HRTF image from Simon Carlile's Psychoacoustics chapter in The Sonification Handbook.


This system sounds good in theory, but do we actually use these cues in practice? In 1988, Frederic Wightman and Doris Kistler performed an ingenious set of experiments (1, 2) to show that that people really do use HRTFs to infer location. First, they measured the HRTF of each participant by putting a small microphone in their ears and playing sounds from different locations. Next they created a digital filter for each location and each participant. That is to say, these filters implemented each participant’s HRTF. Finally, they placed headphones on the listeners and played sounds to them, each time passing the sound through one of the digital filters. Amazingly, participants were able to correctly guess the “location” of the sound, depending on which filter was used, even though the sound was coming from headphones. They were also much better at sound localization when using their own HRTF, rather than someone else’s HRTF.

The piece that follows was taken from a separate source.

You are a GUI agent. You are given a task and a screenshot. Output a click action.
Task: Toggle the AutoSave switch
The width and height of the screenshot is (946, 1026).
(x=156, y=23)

Further evidence for this hypothesis comes from Hofman et al., 1998, who showed that by using putty to reshape people’s ears, they were able to change the HRTFs and thus disrupt sound localization. Interestingly, people were able to quickly relearn how to localize sound with their new HRTFs.

Image from Hofman et al., 1998.


A final fun fact: to improve the sound localization of humanoid robots, researchers in Japan attached artificial ears to the robot heads and implemented some sophisticated algorithms to infer sound location. Here are some pictures of the robots.

Their paper is kind of ridiculous and has some questionable justifications for not just using microphones in multiple locations, but I thought it was fun to see these principles being applied.